5.12 GoIP Debt. Except for debt relating to the Note of $300,000 owed to Sutton Global Associates Inc (the “Sutton Debt”), a Note in the amount of $12,500 payable to Sky Direct LLC and the liabilities set forth on Schedule V.12 hereto, GoIP shall have no debt or liabilities on its books as of the Closing Date. In addition, on or prior to the Closing Date, GoIP shall take all necessary steps and provide written evidence to TW that the Sutton Debt is modified as follows: (i) the Sutton Debt shall only be convertible at a fixed price of $0.25 per share upon consummation of the Reverse Split and (ii) there shall be a requirement that at any time after the Closing Date, upon receipt of net proceeds in excess of $100,000 by GoIP or TW, GoIP shall pay down the Sutton Note equal to two percent (2%) of the cash not subject to restriction that is received in connection with such financing.
 
5.13 Bank Accounts.

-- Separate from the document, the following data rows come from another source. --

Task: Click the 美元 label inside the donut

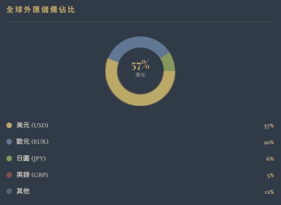Action: click(141, 75)
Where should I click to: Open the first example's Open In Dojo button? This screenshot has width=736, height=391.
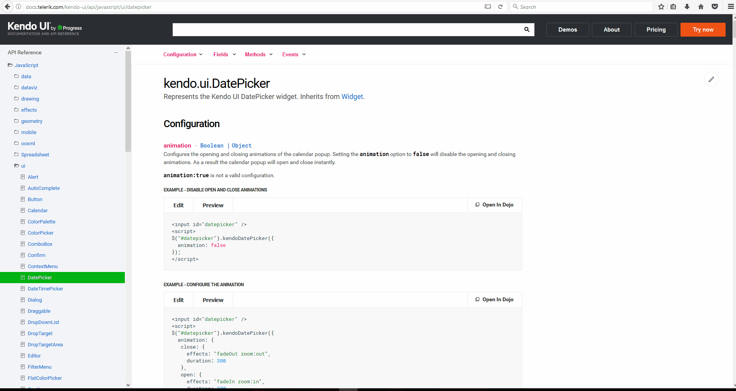point(494,205)
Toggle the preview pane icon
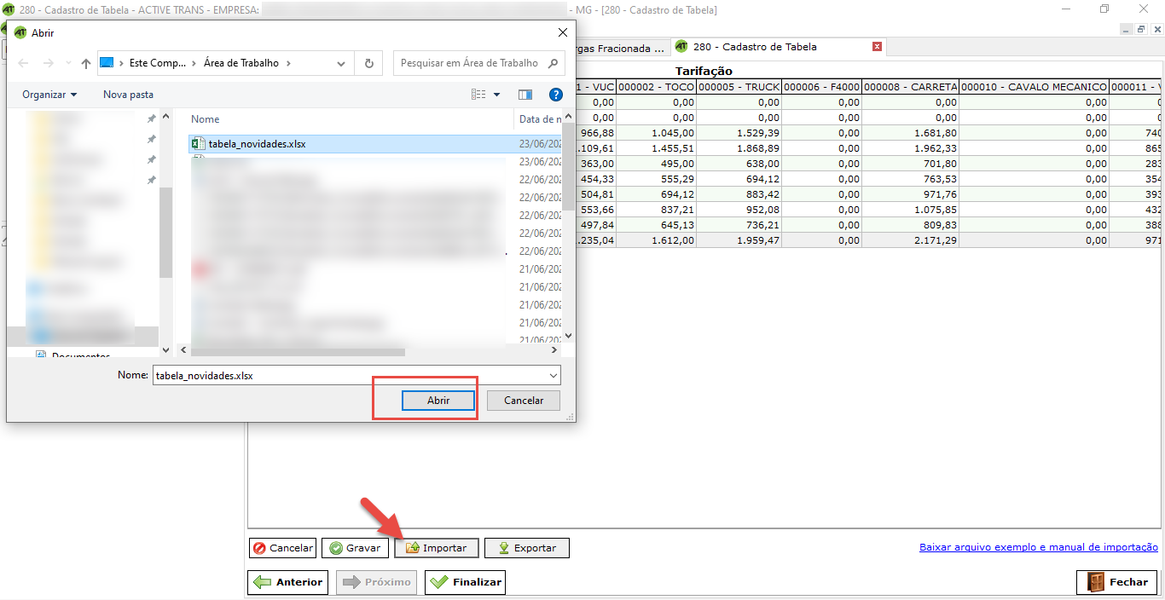Screen dimensions: 1165x600 525,95
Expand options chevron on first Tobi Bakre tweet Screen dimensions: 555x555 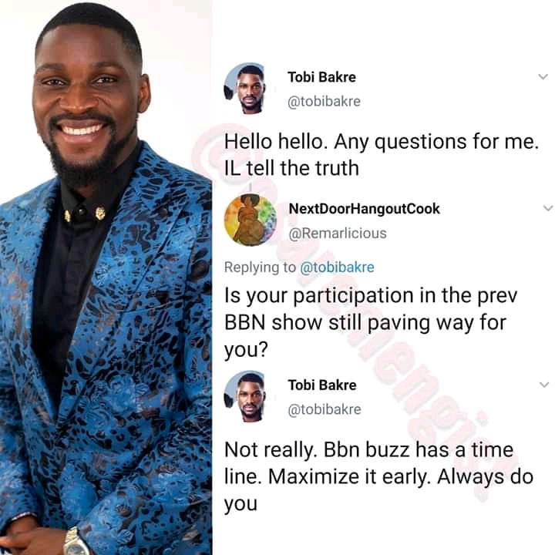pyautogui.click(x=543, y=76)
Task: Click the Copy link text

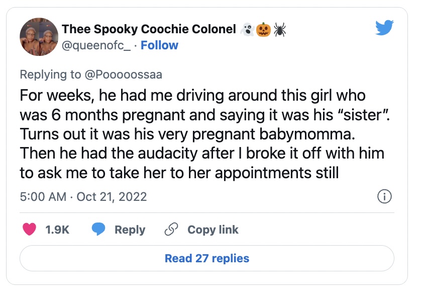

Following execution of this Agreement, GoIP shall take all necessary steps, as soon as practicable, but in no event no later than seven (7) days after the Closing Date, to add Kenneth Orr as a signatory to GoIP’s bank accounts identified on Schedule III.2(aa). In addition, following the execution of this Agreement, any check, withdrawal, wire or other deduction from any GoIP bank account in excess of $5,000 shall require the approval and signature of Kenneth Orr, or such other representative of TW as may be identified on or after the date of this Agreement.
 
5.14 Audit Requirement. GoIP shall undertake an audit of its financial statements and GoIP OTC Documents as soon as practicable after the Closing Date. To the extent GoIP cannot complete an audit of its financial statements and GoIP OTC Documents in accordance with the requirements of the Securities and Exchange Commission on or prior to the ninety (90) day anniversary of the Closing Date (the “Audit Deadline”), If such audit cannot be completed on or prior to the Audit Deadline, TW shall have the right to unwind the transactions contemplated by this Agreement. GoIP and TW shall act in good faith and take such further assurances as are necessary to comply with the requirements set forth in this Section to the extent the audit requirement is not completed by the Audit Deadline.
 
Article VI
 
CONDITIONS PRECEDENT
 
6.1 Conditions to Each Party’s Obligation to Effect the Share Exchange. The obligation of each Party to effect the Share Exchange and otherwise consummate the transactions contemplated by this Agreement is subject to the satisfaction, at or prior to the Closing, of each of the following conditions:
 
(a) No Restraints. No temporary restraining order, preliminary or permanent injunction or other order preventing the consummation of the Share Exchange shall have been issued by any court of competent jurisdiction or any other Governmental Entity having jurisdiction and shall remain in effect, and there shall not be any applicable legal requirement enacted, adopted or deemed applicable to the Share Exchange that makes consummation of the Share Exchange illegal.
 
(b) Governmental Approvals. All authorizations, consents, orders, declarations or approvals of, or filings with, or terminations or expirations of waiting periods imposed by, any Governmental Entity having jurisdiction which the failure to obtain, make or occur would have a material adverse effect on GoIP or TW shall have been obtained, made or occurred.
 
(c) No Litigation. There shall not be pending or threatened any suit, action or proceeding before any court, Governmental Entity or authority (i) pertaining to the transactions contemplated by this Agreement or (ii) seeking to prohibit or limit the ownership or operation by TW, GoIP or any of its subsidiaries, or to dispose of or hold separate any material portion of the business or assets of TW or GoIP.
 
(d) Member Approval. The Shareholders shall have adopted and approved this Agreement and the Share Exchange in accordance with applicable law.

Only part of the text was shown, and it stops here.